Wikipedia (lots of great links!)

TCR Musings
DN: Readings from Howard Zinn's People's History of the United States (Over a Million Copies Sold)

Hard readings From Howard Zinn's "Voices of a People's History of the United States". The hard indictments contained here are, I believe, necessary for spiritual growth and justice toward the future. While it does not tell the whole story, what it tells is true enough. And it breaks our hearts. For no human beings are chattel to be pushed, killed and dominated. Some things that have been done in Christ's name are, as Christians we must admit to ourselves, and as John Paul II taught, shameful in the extreme, and we, like others, must acknowledge our mistakes so that all of us can become more, not less, like the biblical revelation of Jesus, the meek Peacemaker and revelation of the One God, who so loves especially the poor. We cannot allow what rulers, generals and soldiers, and even some religious, have made of Jesus through a partial, prejudiced, history, but, with the Church, seek out His Face afresh in every generation.

Whether it is the Christian Spaniards and others, the American Founding Fathers, who each committed enormous crimes and slavery in ages past in the New World, or the Aztecs who indulged human sacrifice, Jews who imposed usury on the poor and who participated in the "success" of the slave trade, American native peoples who often warred with one another ruthlessly, or modern terrorists who violate the Koran in waging Jihad against innocent civilians in the name of Allah, it is time to admit the past with a view to changing and transcending it. It is a redemptive pain involved in remembering, in aiming for what John Paul II called the "purification of memory"...Now, the readings....


Fred said...

I tried to read a People's History years ago. I doubt that Marxism is the clearest route to a purification of memory.

Fr. D.L. Jones said...

I have it now. I'll let you know what I think. Obviously he must be read with a grain of salt, as any historian should be.

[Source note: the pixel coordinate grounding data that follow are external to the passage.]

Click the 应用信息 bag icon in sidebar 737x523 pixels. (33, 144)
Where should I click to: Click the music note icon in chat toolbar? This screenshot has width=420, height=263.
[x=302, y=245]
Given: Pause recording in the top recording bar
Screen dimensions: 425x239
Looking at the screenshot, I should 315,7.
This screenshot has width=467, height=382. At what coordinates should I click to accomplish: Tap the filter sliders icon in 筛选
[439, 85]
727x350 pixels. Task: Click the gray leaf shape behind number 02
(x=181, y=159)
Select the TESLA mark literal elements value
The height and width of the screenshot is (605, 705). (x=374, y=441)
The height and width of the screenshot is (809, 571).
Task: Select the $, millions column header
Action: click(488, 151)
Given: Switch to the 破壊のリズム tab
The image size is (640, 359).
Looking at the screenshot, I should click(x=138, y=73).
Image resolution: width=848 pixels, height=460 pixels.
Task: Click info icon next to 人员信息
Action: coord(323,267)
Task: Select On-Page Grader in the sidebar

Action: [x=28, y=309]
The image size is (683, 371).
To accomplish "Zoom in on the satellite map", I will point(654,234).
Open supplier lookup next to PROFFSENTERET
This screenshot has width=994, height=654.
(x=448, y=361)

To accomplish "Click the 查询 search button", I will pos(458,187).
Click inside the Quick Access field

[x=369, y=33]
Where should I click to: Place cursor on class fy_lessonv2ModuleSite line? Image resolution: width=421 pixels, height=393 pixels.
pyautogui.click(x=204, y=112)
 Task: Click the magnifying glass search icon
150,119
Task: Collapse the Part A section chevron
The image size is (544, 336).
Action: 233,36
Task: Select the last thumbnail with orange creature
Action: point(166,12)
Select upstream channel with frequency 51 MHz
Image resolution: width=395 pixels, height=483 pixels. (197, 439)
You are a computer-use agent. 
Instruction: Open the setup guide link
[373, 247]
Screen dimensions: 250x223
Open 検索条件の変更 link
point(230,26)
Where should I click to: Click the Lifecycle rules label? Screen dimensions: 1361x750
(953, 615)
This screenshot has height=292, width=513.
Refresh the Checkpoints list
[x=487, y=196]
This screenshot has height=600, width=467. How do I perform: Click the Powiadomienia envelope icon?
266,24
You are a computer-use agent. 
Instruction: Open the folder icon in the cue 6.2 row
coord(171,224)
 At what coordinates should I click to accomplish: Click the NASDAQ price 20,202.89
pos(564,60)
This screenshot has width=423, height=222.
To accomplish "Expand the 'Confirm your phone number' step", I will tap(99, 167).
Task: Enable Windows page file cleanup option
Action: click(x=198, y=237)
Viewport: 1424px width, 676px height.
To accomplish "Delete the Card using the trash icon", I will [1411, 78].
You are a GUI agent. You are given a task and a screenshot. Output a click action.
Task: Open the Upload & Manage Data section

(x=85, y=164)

Is he is full-blown "Marxist" though? A civil rights/social justice activist yes, a well-known progressive yes of course, but a "Marxist"? Even if he is, there is a lot truth (hidden wounds as Wendell Berry would say) which he clearly documents. In this way what Stanley Hauerwas and Stephen Hand say is very relevant.

Fred said...

I'll certainly be interested to hear your take on it.

Eric Lee said...

I think that Zinn's alternate history is very, very helpful and should make us repent for what we have done. Any of his Marxism, real or not, should indeed be taken with a grain of salt. Marxism, as John Milbank points out in his Theology & Social Theory, is only really good for criticizing capitalism. After that, it's actually based upon the same false assumptions as capitalism, which is why we need the Church and it's proclamation of the Divine Economy as the alternative.

David, you should add this post to my BookGarden.org site as an entry for Stanley's book! :)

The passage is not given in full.